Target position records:
□ □ □ □

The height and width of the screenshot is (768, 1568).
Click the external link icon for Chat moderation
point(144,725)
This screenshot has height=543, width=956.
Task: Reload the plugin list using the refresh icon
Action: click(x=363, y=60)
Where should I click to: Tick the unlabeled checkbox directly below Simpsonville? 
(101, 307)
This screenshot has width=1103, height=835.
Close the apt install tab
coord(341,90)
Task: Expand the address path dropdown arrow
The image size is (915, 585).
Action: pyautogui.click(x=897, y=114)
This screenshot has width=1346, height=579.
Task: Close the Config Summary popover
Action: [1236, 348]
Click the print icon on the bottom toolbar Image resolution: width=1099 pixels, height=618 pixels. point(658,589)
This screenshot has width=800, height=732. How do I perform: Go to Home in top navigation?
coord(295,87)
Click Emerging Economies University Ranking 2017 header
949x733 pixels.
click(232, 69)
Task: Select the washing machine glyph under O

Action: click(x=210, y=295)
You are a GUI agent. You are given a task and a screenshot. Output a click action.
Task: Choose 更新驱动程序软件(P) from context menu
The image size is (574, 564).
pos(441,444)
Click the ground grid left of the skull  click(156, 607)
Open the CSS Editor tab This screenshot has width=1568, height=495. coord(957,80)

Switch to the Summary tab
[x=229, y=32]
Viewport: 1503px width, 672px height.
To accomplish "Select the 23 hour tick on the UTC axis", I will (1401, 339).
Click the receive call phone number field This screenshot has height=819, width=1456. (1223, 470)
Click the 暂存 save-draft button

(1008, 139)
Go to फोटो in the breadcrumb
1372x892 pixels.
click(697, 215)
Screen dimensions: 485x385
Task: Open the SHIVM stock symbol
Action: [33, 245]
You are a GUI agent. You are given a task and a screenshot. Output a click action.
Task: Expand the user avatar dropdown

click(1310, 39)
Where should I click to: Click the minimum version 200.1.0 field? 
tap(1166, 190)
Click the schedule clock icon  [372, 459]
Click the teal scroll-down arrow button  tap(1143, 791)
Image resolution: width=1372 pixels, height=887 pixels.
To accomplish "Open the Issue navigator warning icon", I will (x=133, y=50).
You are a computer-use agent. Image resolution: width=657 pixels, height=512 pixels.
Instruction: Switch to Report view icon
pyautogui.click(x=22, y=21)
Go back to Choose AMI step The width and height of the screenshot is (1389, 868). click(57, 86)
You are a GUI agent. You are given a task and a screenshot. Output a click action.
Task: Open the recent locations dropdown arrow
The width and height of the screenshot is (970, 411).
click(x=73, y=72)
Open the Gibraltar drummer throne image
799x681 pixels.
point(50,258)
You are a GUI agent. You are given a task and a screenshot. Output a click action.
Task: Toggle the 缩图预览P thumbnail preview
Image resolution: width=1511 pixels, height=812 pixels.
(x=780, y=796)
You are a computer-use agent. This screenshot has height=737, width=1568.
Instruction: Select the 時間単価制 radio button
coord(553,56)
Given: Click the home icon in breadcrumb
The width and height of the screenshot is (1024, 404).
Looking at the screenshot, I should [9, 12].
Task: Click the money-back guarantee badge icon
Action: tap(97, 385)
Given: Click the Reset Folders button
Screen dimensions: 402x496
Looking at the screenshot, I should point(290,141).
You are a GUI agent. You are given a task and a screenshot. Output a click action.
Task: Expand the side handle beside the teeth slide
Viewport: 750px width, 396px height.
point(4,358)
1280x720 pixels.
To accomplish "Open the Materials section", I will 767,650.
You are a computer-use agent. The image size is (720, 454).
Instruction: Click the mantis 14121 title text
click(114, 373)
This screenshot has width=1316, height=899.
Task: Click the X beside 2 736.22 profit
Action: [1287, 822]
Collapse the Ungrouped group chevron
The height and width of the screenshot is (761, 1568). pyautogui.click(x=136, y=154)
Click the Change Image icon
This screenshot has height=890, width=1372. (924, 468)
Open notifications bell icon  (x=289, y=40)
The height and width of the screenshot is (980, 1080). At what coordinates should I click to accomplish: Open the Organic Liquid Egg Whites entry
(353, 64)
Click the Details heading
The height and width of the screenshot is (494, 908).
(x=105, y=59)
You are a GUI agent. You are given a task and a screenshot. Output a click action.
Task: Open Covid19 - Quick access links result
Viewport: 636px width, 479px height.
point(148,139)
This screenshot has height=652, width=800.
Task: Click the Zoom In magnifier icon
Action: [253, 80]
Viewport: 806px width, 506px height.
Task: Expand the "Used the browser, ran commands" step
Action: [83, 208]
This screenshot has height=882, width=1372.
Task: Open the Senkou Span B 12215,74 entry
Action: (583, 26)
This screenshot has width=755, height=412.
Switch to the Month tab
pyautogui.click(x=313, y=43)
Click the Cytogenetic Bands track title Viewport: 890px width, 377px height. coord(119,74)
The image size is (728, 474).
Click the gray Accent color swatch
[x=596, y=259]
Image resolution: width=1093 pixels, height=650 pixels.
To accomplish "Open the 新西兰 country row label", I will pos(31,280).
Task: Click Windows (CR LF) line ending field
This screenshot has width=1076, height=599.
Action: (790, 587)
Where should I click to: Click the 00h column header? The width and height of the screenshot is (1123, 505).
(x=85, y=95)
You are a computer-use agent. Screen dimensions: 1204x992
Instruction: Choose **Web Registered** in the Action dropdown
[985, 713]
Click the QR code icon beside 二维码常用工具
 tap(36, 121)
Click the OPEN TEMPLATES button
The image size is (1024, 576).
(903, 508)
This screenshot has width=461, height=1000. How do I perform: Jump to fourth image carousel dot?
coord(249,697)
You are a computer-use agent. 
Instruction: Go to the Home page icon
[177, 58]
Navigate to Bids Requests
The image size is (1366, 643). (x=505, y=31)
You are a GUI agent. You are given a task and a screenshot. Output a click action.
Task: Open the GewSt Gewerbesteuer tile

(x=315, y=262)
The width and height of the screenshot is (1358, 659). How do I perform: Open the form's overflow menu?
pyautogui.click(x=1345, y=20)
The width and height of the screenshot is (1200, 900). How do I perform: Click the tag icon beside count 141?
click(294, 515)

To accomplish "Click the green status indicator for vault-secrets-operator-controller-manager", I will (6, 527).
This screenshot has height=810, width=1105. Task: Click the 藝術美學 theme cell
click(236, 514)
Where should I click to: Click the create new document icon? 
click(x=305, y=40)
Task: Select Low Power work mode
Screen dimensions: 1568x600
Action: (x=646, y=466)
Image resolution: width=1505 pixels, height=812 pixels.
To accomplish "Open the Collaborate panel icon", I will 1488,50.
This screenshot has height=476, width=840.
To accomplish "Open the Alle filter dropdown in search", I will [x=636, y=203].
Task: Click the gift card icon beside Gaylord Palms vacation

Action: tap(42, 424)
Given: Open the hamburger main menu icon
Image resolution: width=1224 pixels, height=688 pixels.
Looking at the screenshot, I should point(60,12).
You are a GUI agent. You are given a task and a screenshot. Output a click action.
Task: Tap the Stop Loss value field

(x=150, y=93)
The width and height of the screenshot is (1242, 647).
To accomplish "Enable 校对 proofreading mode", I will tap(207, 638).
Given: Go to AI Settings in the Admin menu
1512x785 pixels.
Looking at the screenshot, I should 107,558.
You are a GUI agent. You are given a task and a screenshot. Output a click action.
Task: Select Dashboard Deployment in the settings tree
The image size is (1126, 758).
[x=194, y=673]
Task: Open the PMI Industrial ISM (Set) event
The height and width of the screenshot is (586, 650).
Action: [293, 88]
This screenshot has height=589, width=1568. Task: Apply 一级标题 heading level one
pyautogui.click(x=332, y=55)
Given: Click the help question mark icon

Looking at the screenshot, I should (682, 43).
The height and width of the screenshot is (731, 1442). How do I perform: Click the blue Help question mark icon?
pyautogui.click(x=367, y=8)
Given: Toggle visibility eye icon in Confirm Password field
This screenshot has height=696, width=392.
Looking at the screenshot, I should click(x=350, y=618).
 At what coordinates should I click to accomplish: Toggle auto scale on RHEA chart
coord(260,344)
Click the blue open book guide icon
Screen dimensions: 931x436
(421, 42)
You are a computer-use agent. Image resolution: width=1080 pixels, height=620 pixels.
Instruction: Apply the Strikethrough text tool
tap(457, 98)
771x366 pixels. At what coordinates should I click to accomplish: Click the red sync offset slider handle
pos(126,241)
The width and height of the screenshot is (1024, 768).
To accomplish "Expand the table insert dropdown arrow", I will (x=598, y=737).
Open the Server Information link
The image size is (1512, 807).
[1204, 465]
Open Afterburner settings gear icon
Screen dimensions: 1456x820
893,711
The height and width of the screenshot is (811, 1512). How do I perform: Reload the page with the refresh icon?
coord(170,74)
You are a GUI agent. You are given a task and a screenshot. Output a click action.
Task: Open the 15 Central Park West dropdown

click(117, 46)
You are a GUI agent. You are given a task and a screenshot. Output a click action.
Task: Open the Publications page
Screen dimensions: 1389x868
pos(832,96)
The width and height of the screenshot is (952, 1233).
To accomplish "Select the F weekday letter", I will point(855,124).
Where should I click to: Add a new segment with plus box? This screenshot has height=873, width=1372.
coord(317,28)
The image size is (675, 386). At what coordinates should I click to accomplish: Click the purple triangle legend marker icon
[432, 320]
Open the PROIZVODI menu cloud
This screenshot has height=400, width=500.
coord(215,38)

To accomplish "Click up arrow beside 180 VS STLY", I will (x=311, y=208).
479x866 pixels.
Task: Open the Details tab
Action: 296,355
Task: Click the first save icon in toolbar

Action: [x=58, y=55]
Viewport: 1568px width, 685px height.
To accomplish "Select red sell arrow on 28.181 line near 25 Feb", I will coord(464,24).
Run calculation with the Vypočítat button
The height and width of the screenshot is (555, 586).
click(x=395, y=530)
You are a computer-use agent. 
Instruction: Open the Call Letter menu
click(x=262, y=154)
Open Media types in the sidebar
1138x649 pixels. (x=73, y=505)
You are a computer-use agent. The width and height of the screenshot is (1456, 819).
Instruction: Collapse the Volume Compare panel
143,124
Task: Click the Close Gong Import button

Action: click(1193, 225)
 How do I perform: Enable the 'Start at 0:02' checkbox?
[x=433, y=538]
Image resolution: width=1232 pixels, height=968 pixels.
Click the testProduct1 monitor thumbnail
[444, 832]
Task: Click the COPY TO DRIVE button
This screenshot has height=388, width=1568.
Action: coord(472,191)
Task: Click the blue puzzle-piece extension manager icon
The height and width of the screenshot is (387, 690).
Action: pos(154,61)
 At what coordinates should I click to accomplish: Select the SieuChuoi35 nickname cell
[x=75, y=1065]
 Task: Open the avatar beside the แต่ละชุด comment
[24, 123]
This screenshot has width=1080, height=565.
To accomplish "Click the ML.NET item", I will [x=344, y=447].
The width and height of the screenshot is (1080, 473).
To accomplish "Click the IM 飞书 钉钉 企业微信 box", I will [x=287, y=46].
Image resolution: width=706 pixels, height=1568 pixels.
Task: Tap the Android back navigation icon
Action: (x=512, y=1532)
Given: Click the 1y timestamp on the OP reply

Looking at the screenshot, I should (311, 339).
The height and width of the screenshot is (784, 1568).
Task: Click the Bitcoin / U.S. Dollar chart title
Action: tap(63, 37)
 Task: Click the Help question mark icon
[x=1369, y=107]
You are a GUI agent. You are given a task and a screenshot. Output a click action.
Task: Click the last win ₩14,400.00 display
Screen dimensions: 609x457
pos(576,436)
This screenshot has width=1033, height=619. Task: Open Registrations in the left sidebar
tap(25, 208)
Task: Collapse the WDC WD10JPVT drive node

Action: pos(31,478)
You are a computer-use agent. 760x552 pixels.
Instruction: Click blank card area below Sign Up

□ □ □ □

Can you turn the lines into a numbered list, starting at the first line and ending at the line containing "[x=229, y=32]", with blank lines left out?

1. The height and width of the screenshot is (768, 1568).
2. Click the external link icon for Chat moderation
3. point(144,725)
4. This screenshot has height=543, width=956.
5. Task: Reload the plugin list using the refresh icon
6. Action: click(x=363, y=60)
7. Where should I click to: Tick the unlabeled checkbox directly below Simpsonville? 
8. (101, 307)
9. This screenshot has width=1103, height=835.
10. Close the apt install tab
11. coord(341,90)
12. Task: Expand the address path dropdown arrow
13. The image size is (915, 585).
14. Action: pyautogui.click(x=897, y=114)
15. This screenshot has width=1346, height=579.
16. Task: Close the Config Summary popover
17. Action: [1236, 348]
18. Click the print icon on the bottom toolbar Image resolution: width=1099 pixels, height=618 pixels. point(658,589)
19. This screenshot has width=800, height=732. How do I perform: Go to Home in top navigation?
20. coord(295,87)
21. Click Emerging Economies University Ranking 2017 header
22. 949x733 pixels.
23. click(232, 69)
24. Task: Select the washing machine glyph under O
25. Action: click(x=210, y=295)
26. You are a GUI agent. You are given a task and a screenshot. Output a click action.
27. Task: Choose 更新驱动程序软件(P) from context menu
28. The image size is (574, 564).
29. pos(441,444)
30. Click the ground grid left of the skull  click(156, 607)
31. Open the CSS Editor tab This screenshot has width=1568, height=495. coord(957,80)
32. Switch to the Summary tab
33. [x=229, y=32]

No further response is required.